** Opening Supplied entries block **
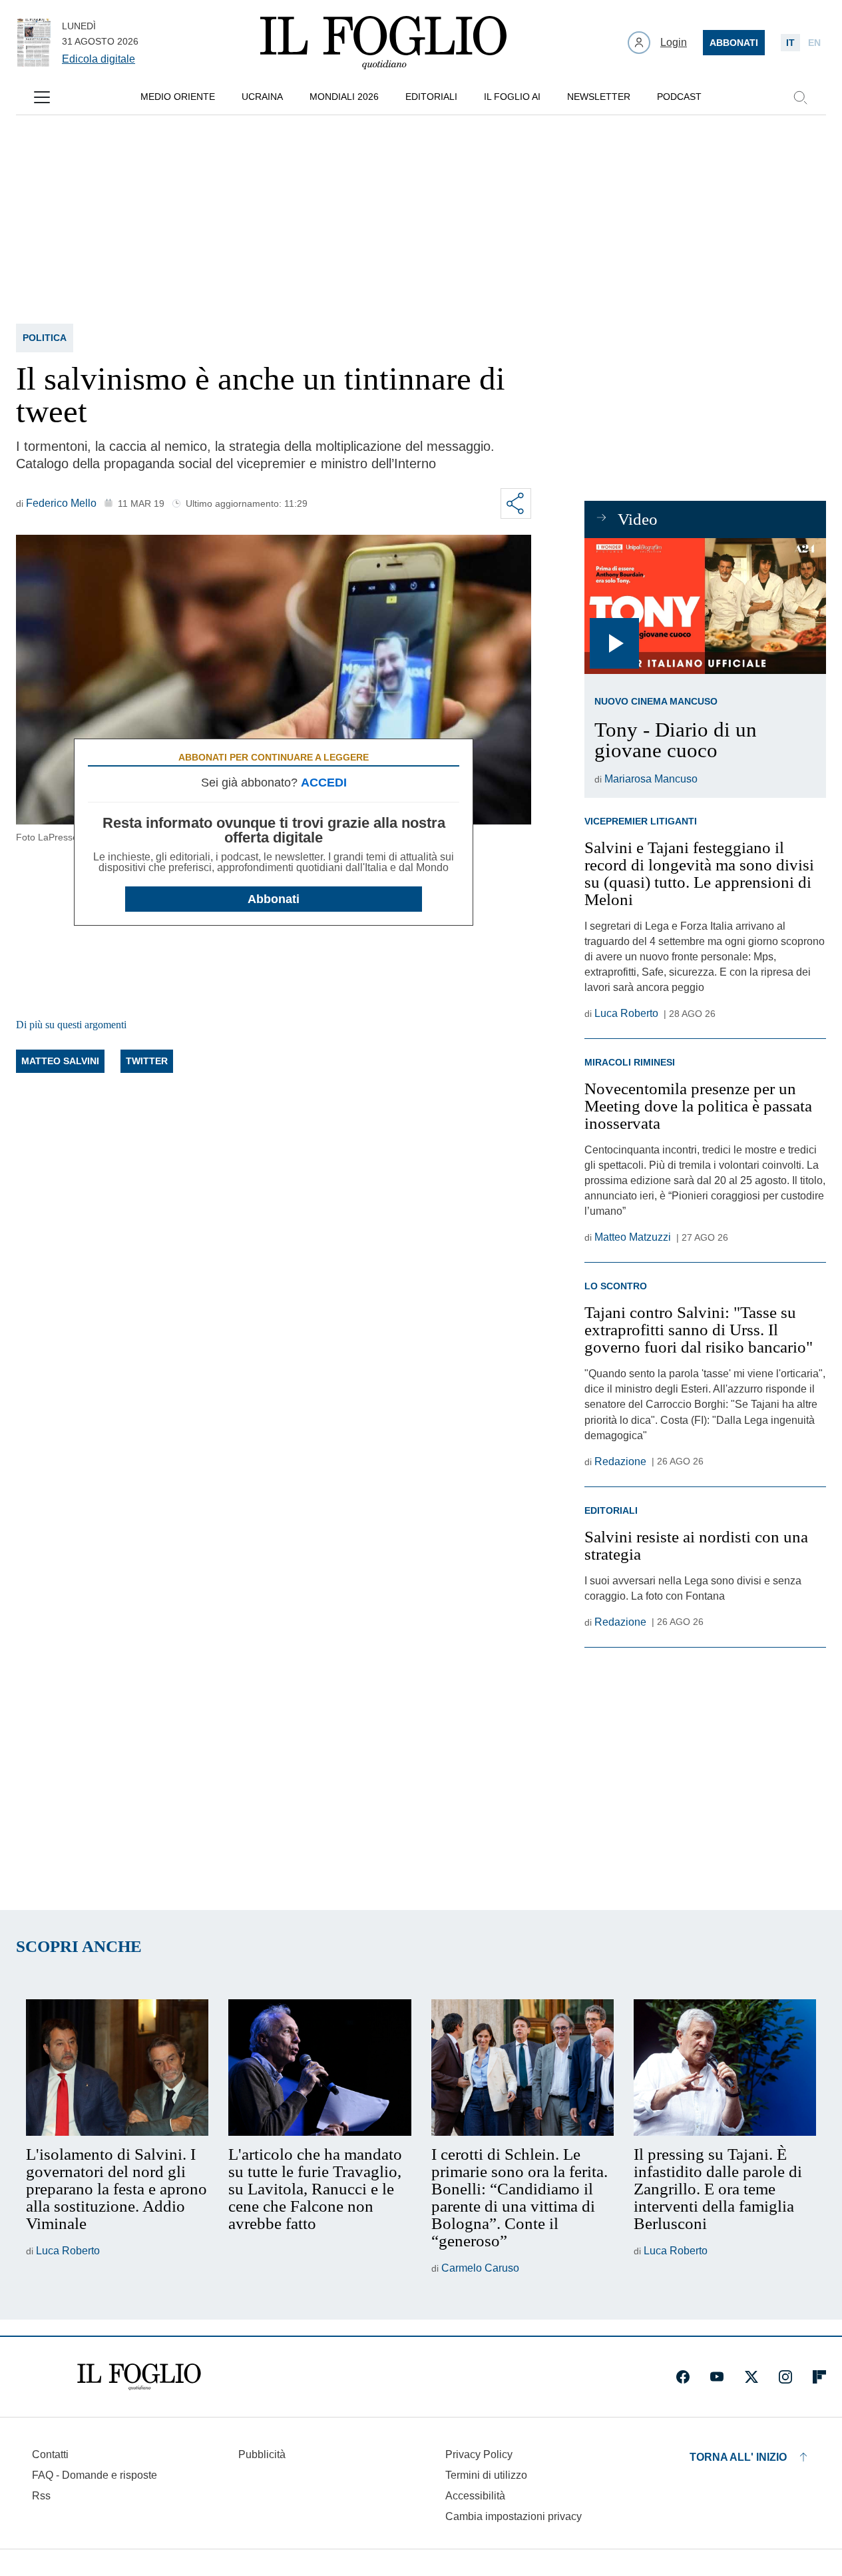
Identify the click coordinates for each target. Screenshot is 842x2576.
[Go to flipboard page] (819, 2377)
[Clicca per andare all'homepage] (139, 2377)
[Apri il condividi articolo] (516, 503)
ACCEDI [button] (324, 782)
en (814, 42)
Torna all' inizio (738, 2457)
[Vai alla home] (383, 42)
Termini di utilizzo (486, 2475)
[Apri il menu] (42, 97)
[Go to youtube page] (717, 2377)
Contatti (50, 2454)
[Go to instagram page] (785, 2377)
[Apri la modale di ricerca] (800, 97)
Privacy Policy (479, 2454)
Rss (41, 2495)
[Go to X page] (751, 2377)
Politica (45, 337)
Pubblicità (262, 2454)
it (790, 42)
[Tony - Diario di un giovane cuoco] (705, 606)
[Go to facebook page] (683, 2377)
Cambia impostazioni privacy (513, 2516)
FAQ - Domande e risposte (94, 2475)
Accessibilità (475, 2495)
** Closing Supplied entries block **
** Opening Supplied entries block **
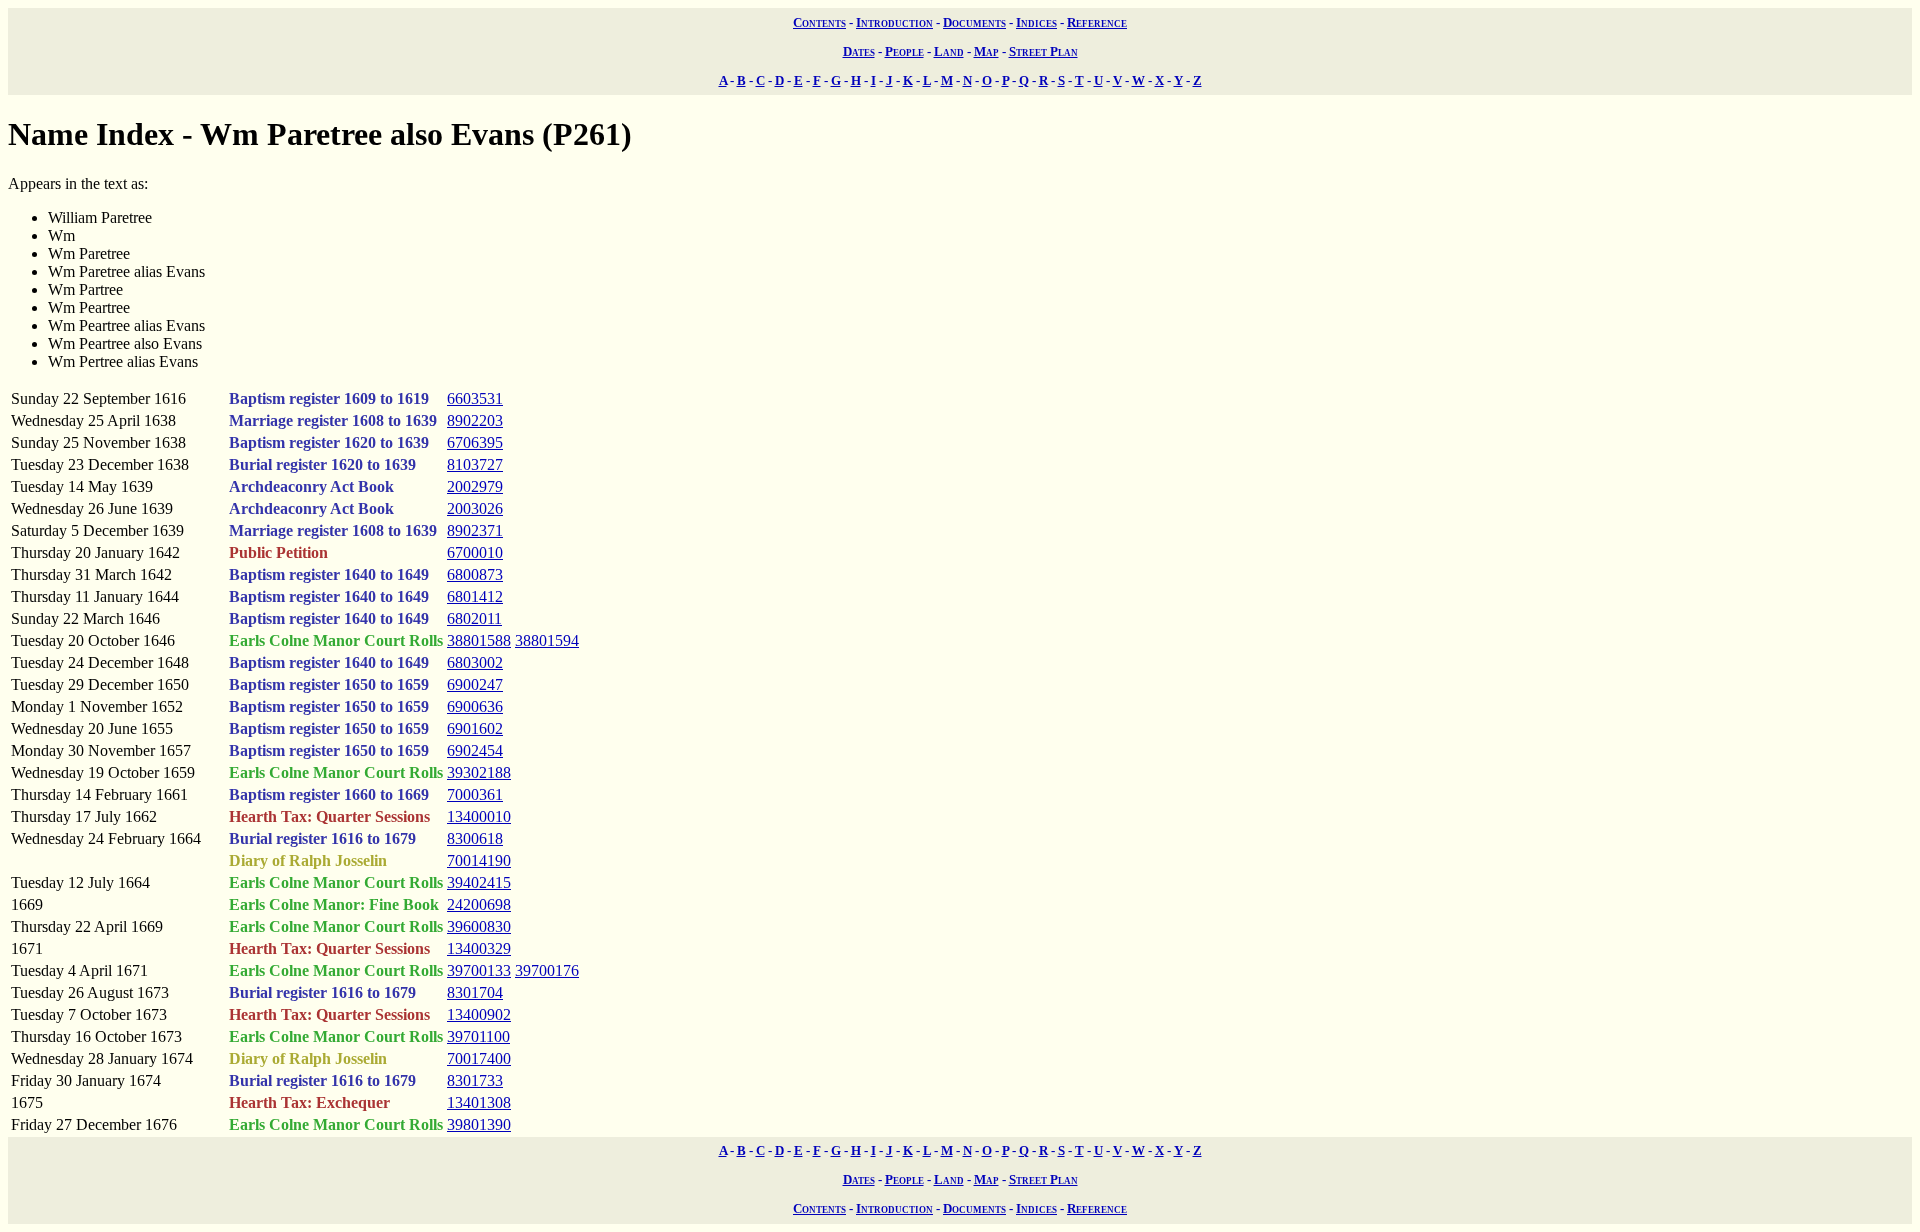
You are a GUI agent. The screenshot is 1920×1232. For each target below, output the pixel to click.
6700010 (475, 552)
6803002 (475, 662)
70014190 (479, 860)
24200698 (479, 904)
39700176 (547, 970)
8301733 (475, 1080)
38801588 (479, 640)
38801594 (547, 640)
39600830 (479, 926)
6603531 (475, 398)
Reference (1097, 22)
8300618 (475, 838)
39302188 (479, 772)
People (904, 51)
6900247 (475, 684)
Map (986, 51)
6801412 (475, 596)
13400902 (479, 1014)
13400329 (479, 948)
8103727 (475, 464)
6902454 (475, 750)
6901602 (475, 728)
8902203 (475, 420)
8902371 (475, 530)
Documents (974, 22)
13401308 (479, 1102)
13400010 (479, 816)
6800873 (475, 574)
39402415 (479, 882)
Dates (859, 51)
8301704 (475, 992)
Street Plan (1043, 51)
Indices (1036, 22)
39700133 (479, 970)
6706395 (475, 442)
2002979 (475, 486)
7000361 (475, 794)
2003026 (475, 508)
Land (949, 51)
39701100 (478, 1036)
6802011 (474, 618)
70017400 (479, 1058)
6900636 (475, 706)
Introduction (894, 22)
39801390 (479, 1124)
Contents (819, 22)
** Closing Supplied entries block **
** Opening Supplied entries block **
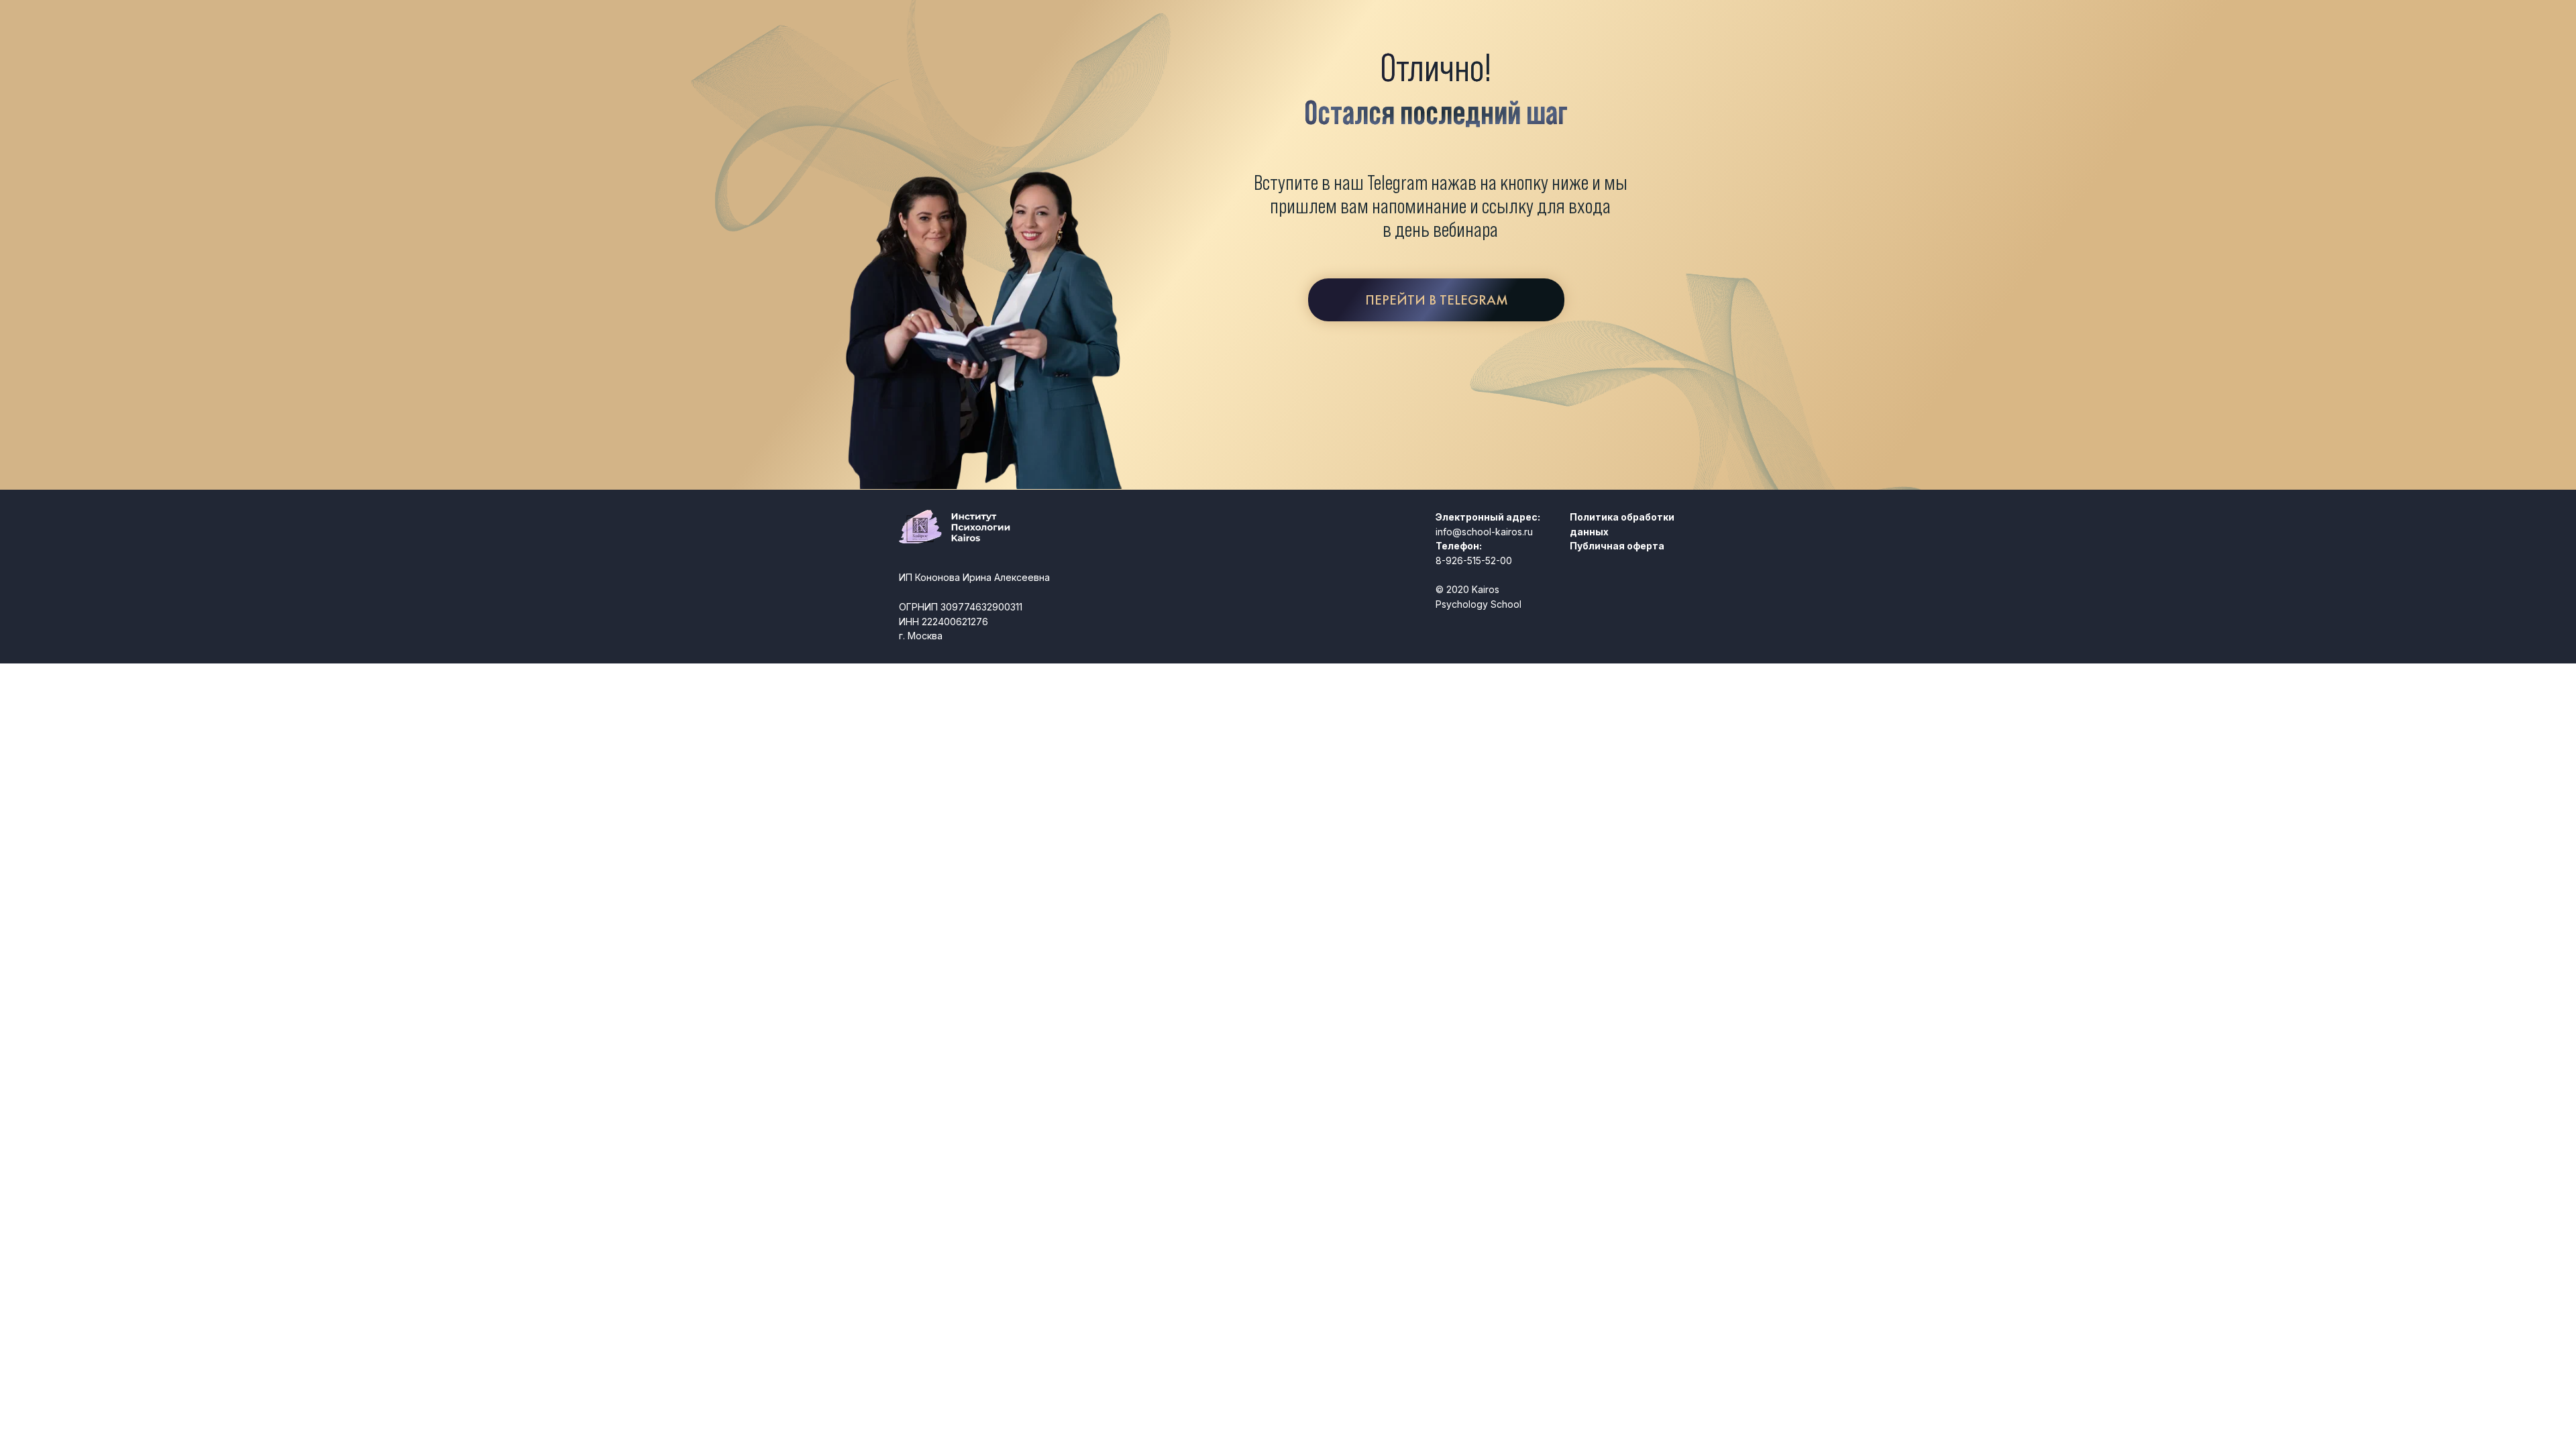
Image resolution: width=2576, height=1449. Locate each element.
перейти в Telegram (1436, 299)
** Closing Supplied entries block **
• _What to produce_:
Referring to the material above, set down exactly the lines between the line with "Identify the click" and the line with "[Apri la modale di ricerca] (800, 97)", inclusive, and no other lines.

• _Solution to this problem_:
Identify the click coordinates for each target. Screenshot is 842x2576.
[Go to flipboard page] (819, 2377)
[Clicca per andare all'homepage] (139, 2377)
[Apri il condividi articolo] (516, 503)
ACCEDI [button] (324, 782)
en (814, 42)
Torna all' inizio (738, 2457)
[Vai alla home] (383, 42)
Termini di utilizzo (486, 2475)
[Apri il menu] (42, 97)
[Go to youtube page] (717, 2377)
Contatti (50, 2454)
[Go to instagram page] (785, 2377)
[Apri la modale di ricerca] (800, 97)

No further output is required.